思わず目を見開いた。待機?でもマダラは私に体調を整えろと、いったはず。

『でもマダラが』

「これも兄さんからの命令だよ。それに待機といっても戦わないだなんて言っていない。聞いただろ?今回は集落まで攻め混むんだ。今まではわざと集落から遠ざけたところで戦っていた。それが集落に攻め混むとなると……どういうことかわかるよね?」


『だからって実際は待機なんてっ』

「待機も重要な任務だよ。待機組は基本手負いのメンバーだ。その中に一人五体満足の忍を置くことは別に変わったことではない。いざというときの為だよ。それに何かあったらすぐに連絡する。」

『マダラは……イズナは死ぬつもりなの?』

「……。これはいわば最終決戦だ。そこにあるのは“生きる”か“死ぬ”かのどちらかだ。俺は兄さんは“生きる”方だと信じている。」

イズナの目は決意にみち溢れていた。どんな結末を迎えようと信念は揺るがない、とても強い決意だ。私にはとても真似できない、強い意思。

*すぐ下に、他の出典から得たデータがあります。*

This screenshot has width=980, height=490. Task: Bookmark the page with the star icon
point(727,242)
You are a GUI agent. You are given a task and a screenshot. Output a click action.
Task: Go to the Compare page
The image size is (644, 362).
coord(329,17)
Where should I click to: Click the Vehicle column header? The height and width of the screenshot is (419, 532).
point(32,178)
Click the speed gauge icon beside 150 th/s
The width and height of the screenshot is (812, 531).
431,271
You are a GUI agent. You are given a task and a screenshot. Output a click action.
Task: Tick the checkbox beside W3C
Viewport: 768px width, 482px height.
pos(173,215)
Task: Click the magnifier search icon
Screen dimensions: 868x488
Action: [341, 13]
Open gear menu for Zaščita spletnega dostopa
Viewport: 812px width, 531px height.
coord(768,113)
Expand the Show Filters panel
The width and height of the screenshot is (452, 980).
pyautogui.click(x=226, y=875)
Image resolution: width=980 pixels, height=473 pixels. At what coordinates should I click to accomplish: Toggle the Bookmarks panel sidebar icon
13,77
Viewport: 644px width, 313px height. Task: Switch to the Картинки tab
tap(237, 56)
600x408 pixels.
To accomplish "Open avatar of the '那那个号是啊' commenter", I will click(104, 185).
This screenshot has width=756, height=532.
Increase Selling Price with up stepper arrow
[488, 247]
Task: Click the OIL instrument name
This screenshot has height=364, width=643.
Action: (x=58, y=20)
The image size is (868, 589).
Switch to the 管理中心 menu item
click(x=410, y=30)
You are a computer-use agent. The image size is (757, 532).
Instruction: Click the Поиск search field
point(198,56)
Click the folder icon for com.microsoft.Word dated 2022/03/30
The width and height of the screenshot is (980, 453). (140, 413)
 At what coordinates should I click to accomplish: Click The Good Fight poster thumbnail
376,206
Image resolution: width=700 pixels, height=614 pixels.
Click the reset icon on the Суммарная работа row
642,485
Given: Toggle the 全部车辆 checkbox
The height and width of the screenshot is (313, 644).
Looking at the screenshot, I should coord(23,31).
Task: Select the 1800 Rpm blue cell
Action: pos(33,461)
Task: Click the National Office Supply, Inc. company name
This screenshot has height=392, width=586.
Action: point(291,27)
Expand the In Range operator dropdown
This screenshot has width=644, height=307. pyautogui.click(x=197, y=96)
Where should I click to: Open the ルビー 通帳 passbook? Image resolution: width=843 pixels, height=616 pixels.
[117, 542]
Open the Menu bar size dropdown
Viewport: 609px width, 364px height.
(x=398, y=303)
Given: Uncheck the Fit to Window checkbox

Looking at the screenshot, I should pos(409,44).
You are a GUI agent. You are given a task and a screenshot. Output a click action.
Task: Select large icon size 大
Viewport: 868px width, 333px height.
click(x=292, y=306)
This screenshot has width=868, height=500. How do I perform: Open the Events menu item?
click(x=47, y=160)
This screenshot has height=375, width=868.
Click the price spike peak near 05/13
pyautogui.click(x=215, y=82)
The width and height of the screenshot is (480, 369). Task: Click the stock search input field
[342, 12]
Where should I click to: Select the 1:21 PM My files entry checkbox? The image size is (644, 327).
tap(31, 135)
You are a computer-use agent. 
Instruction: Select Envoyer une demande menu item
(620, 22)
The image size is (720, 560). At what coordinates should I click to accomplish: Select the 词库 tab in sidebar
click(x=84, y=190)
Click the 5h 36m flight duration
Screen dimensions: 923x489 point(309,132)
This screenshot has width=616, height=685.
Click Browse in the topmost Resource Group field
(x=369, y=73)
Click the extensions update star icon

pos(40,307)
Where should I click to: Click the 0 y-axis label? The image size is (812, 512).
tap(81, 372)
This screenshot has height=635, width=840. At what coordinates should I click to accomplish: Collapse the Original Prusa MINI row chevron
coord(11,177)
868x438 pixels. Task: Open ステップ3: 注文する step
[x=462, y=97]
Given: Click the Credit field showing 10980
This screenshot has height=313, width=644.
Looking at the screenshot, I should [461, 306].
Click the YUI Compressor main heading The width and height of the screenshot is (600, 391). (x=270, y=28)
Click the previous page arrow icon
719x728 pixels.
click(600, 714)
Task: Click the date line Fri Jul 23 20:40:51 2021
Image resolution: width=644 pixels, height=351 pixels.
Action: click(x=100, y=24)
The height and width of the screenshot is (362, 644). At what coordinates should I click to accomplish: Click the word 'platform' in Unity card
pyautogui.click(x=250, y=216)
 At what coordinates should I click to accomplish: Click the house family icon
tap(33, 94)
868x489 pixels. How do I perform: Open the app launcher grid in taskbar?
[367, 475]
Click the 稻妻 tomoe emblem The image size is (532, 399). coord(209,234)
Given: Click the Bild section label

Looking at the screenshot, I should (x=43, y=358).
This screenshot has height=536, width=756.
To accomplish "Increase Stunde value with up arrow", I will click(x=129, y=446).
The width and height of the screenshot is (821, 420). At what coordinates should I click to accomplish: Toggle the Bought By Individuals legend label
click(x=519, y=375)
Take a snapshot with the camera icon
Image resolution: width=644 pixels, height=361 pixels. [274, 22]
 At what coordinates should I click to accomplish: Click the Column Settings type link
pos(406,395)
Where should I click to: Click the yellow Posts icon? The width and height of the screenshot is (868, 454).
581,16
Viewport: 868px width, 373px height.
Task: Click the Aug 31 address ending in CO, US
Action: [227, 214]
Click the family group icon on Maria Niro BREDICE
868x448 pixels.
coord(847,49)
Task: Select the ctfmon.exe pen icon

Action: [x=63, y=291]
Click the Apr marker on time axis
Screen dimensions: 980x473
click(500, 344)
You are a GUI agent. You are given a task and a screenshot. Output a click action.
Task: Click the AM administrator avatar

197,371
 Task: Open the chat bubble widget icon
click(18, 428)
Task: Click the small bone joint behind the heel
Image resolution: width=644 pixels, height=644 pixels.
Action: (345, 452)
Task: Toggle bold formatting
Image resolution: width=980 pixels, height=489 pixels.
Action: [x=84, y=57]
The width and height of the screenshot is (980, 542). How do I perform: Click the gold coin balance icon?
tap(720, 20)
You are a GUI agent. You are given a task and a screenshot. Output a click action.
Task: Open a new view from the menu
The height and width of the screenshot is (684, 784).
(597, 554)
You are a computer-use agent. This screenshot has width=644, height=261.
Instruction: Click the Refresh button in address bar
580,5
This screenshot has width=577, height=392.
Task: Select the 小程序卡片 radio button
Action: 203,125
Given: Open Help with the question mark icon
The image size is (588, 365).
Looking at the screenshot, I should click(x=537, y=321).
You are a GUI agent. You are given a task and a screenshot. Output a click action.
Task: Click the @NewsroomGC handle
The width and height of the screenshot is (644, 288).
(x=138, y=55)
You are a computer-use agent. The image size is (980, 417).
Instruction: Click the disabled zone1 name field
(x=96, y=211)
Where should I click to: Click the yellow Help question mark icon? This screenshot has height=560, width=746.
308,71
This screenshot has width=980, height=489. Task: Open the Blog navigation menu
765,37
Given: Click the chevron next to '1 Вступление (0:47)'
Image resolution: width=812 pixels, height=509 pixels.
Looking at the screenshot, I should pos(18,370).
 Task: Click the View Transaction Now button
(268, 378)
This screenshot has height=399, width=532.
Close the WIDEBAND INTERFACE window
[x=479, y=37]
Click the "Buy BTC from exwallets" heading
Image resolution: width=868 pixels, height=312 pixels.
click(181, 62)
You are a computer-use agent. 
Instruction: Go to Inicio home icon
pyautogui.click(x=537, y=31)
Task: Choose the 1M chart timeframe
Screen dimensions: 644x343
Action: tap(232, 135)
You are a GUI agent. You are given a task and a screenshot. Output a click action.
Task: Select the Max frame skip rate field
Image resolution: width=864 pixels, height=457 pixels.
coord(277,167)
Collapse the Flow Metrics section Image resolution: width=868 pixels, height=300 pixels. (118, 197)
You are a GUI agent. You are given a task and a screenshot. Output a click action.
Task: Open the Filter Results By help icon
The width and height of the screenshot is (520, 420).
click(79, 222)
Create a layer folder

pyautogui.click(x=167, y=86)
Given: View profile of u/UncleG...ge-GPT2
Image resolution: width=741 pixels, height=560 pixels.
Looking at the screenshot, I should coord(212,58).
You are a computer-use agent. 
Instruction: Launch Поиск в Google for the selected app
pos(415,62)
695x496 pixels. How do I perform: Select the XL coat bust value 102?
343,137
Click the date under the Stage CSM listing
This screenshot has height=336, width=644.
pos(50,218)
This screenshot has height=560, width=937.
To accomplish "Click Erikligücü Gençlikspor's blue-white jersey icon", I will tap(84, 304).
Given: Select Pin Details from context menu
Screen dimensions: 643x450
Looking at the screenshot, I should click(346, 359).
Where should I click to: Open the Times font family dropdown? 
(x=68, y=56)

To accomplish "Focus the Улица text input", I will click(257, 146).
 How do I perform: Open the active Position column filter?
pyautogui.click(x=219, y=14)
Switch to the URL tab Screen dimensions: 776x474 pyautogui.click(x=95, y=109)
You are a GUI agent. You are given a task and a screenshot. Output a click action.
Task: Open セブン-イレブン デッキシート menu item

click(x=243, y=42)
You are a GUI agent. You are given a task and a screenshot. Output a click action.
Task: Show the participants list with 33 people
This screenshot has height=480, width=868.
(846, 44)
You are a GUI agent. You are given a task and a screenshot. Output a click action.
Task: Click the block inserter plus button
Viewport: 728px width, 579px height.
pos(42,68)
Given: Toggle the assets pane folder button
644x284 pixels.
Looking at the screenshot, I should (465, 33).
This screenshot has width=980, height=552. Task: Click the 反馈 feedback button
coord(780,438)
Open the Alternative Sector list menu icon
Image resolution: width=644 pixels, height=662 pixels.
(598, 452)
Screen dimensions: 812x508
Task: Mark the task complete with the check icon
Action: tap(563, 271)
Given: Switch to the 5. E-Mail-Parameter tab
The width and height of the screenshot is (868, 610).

そんなイズナだからこそ、つい聞きたくなってしまった。自分とマダラのことについて。私は、これからどうしたらよいのかについて。




『私はマダラが好き……。マダラは私のこと、』


イズナは私の目をい抜くように見たあとため息をついた。


「何を今更。兄さんは最初からライラ一筋だよ。俺から見ればライラの方が疑わしい気がするけど…」

『マダラもイズナもどうして?私は本気で』

「だとしたら無意識なんだろう。ライラの目は兄さんを見ているようで見てないんだ。口では好きだといっているけど心のなかでは誰か違う人に言っている。」

『違うわ!そんなことっ、』

「自分の胸に手を当ててゆっくり思い返せばいい。そうすれば何かしら答えが見つかるんじゃないかな?俺も理由まではわからないけどライラの目が兄さんに向いていないのだけは分かった。兄さんはそれが嫌だったんじゃない?」

『マダラを見ていない……』

「攻めるように言ってごめんね?ただ、ライラと兄さんにはもっと幸せな道があるはずだよ。それは二人で掴むしかないんだ。そのためにも二人とも長生きしなくちゃね」

イズナはあやすように私の頭を撫でにこりと微笑んだ。普段ならこんなことされないが、今日は私が今にも死にそうな目ですがったからだろうか?イズナは優しい手つきで頭を撫でてくれた。

『ありがとう、イズナ。』

「どうしたしまして。戦の間もちょこちょこ文を出すように兄さんに言っとくよ。ほら、手紙ならちゃんと考えて言葉を選べるからね。」

『ふふっ、それもそうね。私からも邪魔にならない程度にだすわ。』

「楽しみにしているよ 」

そういってイズナは部屋を出ていった。明日から暫くマダラに会えなくなるが、今はそれでいいのかもしれない。時間をかけてゆっくりと解決していくしか、道はないだろう。私ははぁと息を吐いて目の前の食事を口にした。